As a female oncology patient at Loyola, you will receive the most advanced care from a team of specialists that include:
- Medical oncologists
- Radiation oncologists
- Social workers
- Specialty radiologists
Loyola is committed to developing new and effective therapies for gynecologic tumors, with the goal of increasing cancer survival. As a top-ranking academic medical center, Loyola has access to the most current treatment options. In addition to clinical trials, we offer genetics testing, radiation oncology and state-of-the-art laparoscopic and robotic surgical procedures.
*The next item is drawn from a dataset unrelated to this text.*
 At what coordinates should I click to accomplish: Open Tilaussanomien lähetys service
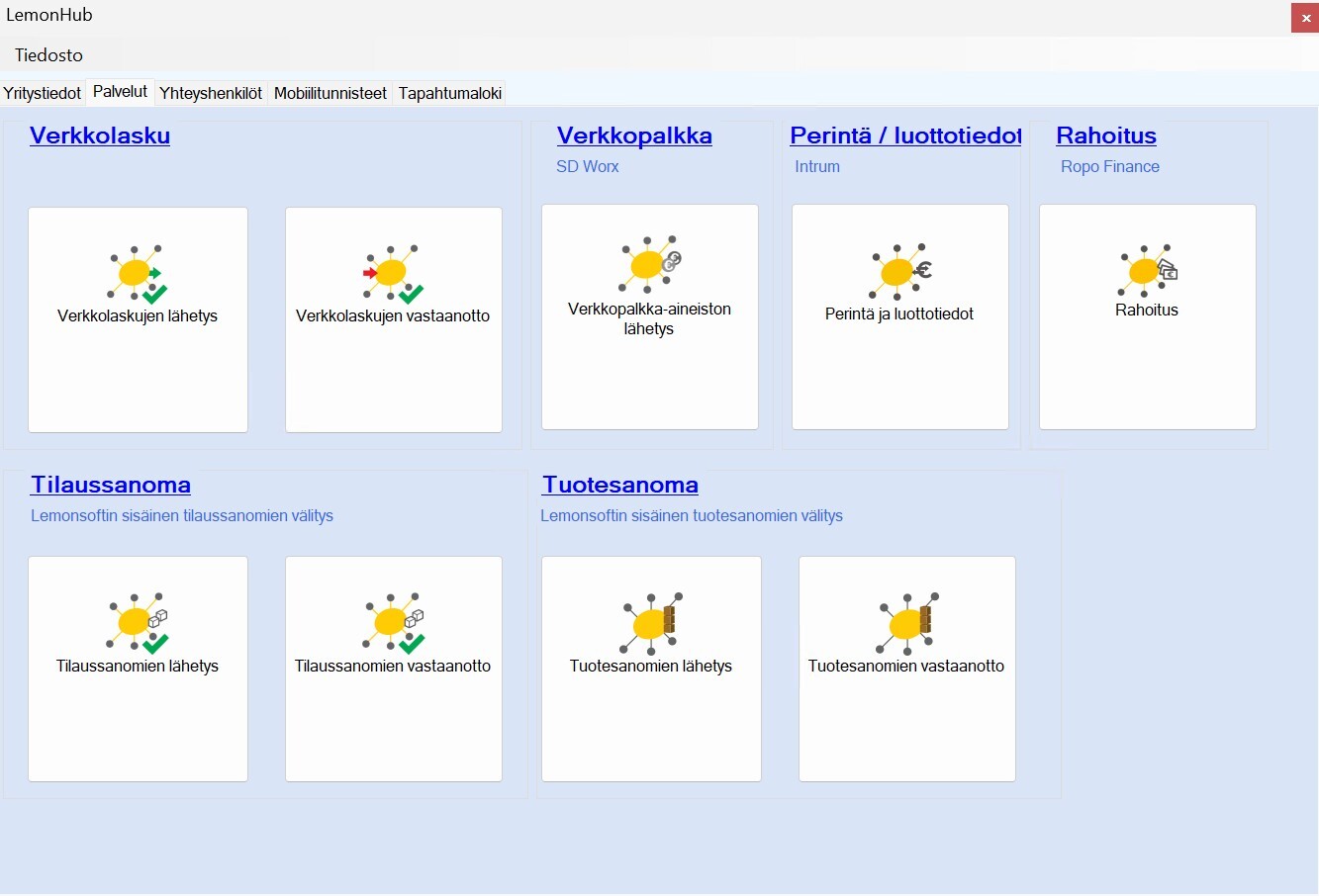pyautogui.click(x=138, y=668)
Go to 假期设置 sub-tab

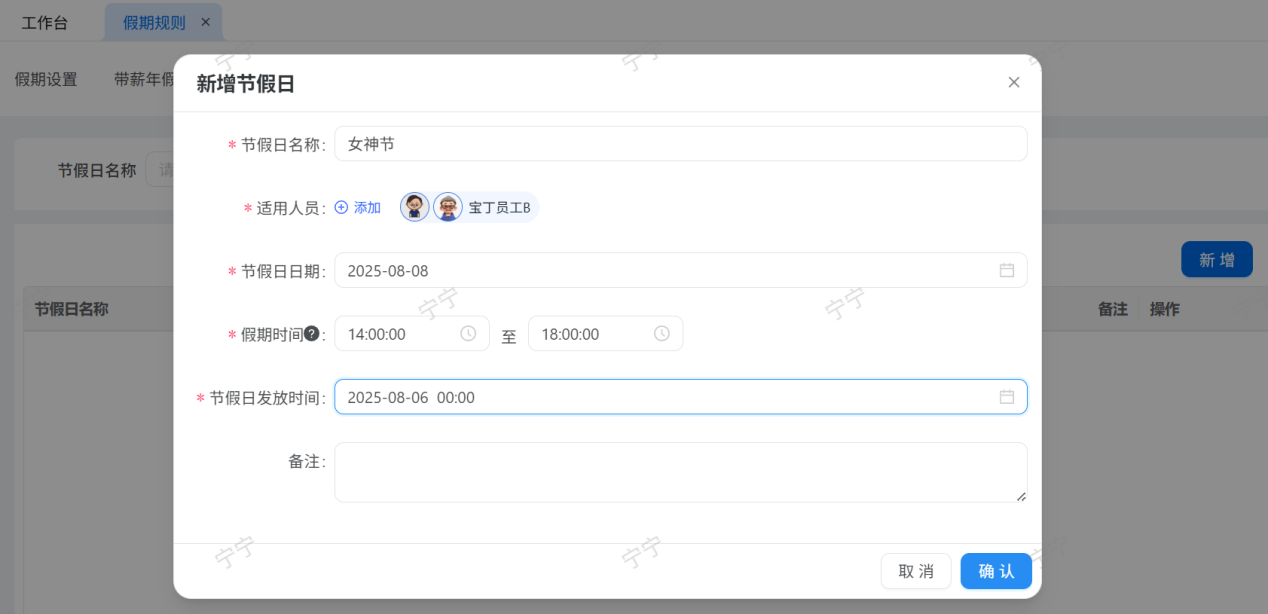pos(46,80)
Prevention, Early Detection and Screening for Ovarian Epithelial Cancer
You can reduce your risk of developing epithelial ovarian cancer by using oral contraceptives and with preventive surgery such as tubal ligation (i.e., having your tubes tied or tubal sterilization) and hysterectomy. If you have a family history of ovarian cancer or an inherited gene mutation that is linked to ovarian cancer, you should consider genetic testing to determine your risk.
Ovarian epithelial cancer has a high success rate of being cured if it is found early. Regular pelvic exams can help you catch it early. You should see your doctor right away if you notice any of the symptoms of ovarian epithelial cancer.